**Information shown:**
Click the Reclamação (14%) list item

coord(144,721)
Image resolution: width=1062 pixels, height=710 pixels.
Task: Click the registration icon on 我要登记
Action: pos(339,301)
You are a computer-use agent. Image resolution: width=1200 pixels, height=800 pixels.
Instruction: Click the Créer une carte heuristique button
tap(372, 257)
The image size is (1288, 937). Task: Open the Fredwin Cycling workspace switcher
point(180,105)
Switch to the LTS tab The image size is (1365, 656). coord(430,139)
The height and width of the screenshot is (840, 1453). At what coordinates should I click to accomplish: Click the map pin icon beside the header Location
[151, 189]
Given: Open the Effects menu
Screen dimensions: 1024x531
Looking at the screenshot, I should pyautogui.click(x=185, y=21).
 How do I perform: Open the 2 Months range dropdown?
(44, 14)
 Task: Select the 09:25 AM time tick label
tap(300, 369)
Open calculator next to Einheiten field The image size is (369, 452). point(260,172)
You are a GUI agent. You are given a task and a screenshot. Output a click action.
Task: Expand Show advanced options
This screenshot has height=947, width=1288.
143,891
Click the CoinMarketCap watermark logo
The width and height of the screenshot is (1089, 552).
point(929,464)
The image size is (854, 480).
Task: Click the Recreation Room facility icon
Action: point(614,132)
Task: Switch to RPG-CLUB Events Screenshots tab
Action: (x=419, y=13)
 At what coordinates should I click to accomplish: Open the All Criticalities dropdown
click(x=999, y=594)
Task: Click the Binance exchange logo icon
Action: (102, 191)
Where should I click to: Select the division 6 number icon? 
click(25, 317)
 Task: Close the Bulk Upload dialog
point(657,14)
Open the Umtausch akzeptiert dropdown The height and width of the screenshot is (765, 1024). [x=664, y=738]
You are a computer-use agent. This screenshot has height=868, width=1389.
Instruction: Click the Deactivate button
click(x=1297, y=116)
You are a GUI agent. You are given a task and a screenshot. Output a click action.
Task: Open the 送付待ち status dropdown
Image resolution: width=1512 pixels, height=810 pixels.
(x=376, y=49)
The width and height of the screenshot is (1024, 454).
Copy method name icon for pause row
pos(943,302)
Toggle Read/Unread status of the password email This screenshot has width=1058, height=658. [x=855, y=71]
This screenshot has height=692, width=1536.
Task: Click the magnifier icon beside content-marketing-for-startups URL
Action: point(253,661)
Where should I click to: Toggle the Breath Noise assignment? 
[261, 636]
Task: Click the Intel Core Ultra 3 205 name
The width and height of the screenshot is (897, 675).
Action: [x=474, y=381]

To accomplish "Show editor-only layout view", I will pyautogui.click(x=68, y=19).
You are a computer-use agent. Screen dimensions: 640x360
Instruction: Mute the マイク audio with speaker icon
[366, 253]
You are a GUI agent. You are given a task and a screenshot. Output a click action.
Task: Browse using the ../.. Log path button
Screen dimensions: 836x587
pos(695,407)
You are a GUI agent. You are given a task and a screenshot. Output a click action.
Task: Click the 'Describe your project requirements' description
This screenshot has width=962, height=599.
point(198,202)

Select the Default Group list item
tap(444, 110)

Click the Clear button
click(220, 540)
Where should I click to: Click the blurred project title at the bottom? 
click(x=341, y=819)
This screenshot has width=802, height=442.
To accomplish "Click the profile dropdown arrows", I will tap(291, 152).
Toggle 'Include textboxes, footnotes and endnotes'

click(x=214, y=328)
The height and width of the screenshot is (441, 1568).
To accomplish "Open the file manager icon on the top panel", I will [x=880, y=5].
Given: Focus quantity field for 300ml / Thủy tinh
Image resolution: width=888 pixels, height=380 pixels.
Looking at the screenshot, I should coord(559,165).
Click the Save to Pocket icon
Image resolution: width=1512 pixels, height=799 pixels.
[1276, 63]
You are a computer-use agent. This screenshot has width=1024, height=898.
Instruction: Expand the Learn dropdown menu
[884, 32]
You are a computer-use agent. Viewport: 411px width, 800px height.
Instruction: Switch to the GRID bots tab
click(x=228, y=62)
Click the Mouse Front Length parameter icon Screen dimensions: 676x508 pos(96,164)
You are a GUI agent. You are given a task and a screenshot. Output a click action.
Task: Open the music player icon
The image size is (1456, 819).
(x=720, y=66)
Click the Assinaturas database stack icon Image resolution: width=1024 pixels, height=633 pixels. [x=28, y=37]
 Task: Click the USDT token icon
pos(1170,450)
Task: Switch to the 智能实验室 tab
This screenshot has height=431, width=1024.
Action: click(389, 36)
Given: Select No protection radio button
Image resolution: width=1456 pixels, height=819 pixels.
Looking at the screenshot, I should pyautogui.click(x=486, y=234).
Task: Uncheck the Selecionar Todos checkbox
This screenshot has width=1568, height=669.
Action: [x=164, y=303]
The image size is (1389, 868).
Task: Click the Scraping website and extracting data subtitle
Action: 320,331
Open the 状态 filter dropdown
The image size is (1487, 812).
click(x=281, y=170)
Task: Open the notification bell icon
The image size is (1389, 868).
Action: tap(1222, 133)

**Stated goal:** Reproduce all of the entries above with every occurrence of "Instruction" substituted by "Command", leaving the rest of the text unchanged.

**Result below:**
Click the Reclamação (14%) list item

coord(144,721)
Image resolution: width=1062 pixels, height=710 pixels.
Task: Click the registration icon on 我要登记
Action: pos(339,301)
You are a computer-use agent. Image resolution: width=1200 pixels, height=800 pixels.
Command: Click the Créer une carte heuristique button
tap(372, 257)
The image size is (1288, 937). Task: Open the Fredwin Cycling workspace switcher
point(180,105)
Switch to the LTS tab The image size is (1365, 656). coord(430,139)
The height and width of the screenshot is (840, 1453). At what coordinates should I click to accomplish: Click the map pin icon beside the header Location
[151, 189]
Given: Open the Effects menu
Screen dimensions: 1024x531
Looking at the screenshot, I should pyautogui.click(x=185, y=21).
 How do I perform: Open the 2 Months range dropdown?
(44, 14)
 Task: Select the 09:25 AM time tick label
tap(300, 369)
Open calculator next to Einheiten field The image size is (369, 452). point(260,172)
You are a GUI agent. You are given a task and a screenshot. Output a click action.
Task: Expand Show advanced options
This screenshot has height=947, width=1288.
143,891
Click the CoinMarketCap watermark logo
The width and height of the screenshot is (1089, 552).
point(929,464)
The image size is (854, 480).
Task: Click the Recreation Room facility icon
Action: point(614,132)
Task: Switch to RPG-CLUB Events Screenshots tab
Action: (x=419, y=13)
 At what coordinates should I click to accomplish: Open the All Criticalities dropdown
click(x=999, y=594)
Task: Click the Binance exchange logo icon
Action: (102, 191)
Where should I click to: Select the division 6 number icon? 
click(25, 317)
 Task: Close the Bulk Upload dialog
point(657,14)
Open the Umtausch akzeptiert dropdown The height and width of the screenshot is (765, 1024). [x=664, y=738]
You are a computer-use agent. This screenshot has height=868, width=1389.
Command: Click the Deactivate button
click(x=1297, y=116)
You are a GUI agent. You are given a task and a screenshot. Output a click action.
Task: Open the 送付待ち status dropdown
Image resolution: width=1512 pixels, height=810 pixels.
(x=376, y=49)
The width and height of the screenshot is (1024, 454).
Copy method name icon for pause row
pos(943,302)
Toggle Read/Unread status of the password email This screenshot has width=1058, height=658. [x=855, y=71]
This screenshot has height=692, width=1536.
Task: Click the magnifier icon beside content-marketing-for-startups URL
Action: point(253,661)
Where should I click to: Toggle the Breath Noise assignment? 
[261, 636]
Task: Click the Intel Core Ultra 3 205 name
The width and height of the screenshot is (897, 675).
Action: [x=474, y=381]

To accomplish "Show editor-only layout view", I will pyautogui.click(x=68, y=19).
You are a computer-use agent. Screen dimensions: 640x360
Command: Mute the マイク audio with speaker icon
[366, 253]
You are a GUI agent. You are given a task and a screenshot. Output a click action.
Task: Browse using the ../.. Log path button
Screen dimensions: 836x587
pos(695,407)
You are a GUI agent. You are given a task and a screenshot. Output a click action.
Task: Click the 'Describe your project requirements' description
This screenshot has width=962, height=599.
point(198,202)

Select the Default Group list item
tap(444, 110)

Click the Clear button
click(220, 540)
Where should I click to: Click the blurred project title at the bottom? 
click(x=341, y=819)
This screenshot has width=802, height=442.
To accomplish "Click the profile dropdown arrows", I will tap(291, 152).
Toggle 'Include textboxes, footnotes and endnotes'

click(x=214, y=328)
The height and width of the screenshot is (441, 1568).
To accomplish "Open the file manager icon on the top panel", I will [x=880, y=5].
Given: Focus quantity field for 300ml / Thủy tinh
Image resolution: width=888 pixels, height=380 pixels.
Looking at the screenshot, I should coord(559,165).
Click the Save to Pocket icon
Image resolution: width=1512 pixels, height=799 pixels.
[1276, 63]
You are a computer-use agent. This screenshot has width=1024, height=898.
Command: Expand the Learn dropdown menu
[884, 32]
You are a computer-use agent. Viewport: 411px width, 800px height.
Command: Switch to the GRID bots tab
click(x=228, y=62)
Click the Mouse Front Length parameter icon Screen dimensions: 676x508 pos(96,164)
You are a GUI agent. You are given a task and a screenshot. Output a click action.
Task: Open the music player icon
The image size is (1456, 819).
(x=720, y=66)
Click the Assinaturas database stack icon Image resolution: width=1024 pixels, height=633 pixels. [x=28, y=37]
 Task: Click the USDT token icon
pos(1170,450)
Task: Switch to the 智能实验室 tab
This screenshot has height=431, width=1024.
Action: click(389, 36)
Given: Select No protection radio button
Image resolution: width=1456 pixels, height=819 pixels.
Looking at the screenshot, I should pyautogui.click(x=486, y=234).
Task: Uncheck the Selecionar Todos checkbox
This screenshot has width=1568, height=669.
Action: [x=164, y=303]
The image size is (1389, 868).
Task: Click the Scraping website and extracting data subtitle
Action: 320,331
Open the 状态 filter dropdown
The image size is (1487, 812).
click(x=281, y=170)
Task: Open the notification bell icon
The image size is (1389, 868).
Action: tap(1222, 133)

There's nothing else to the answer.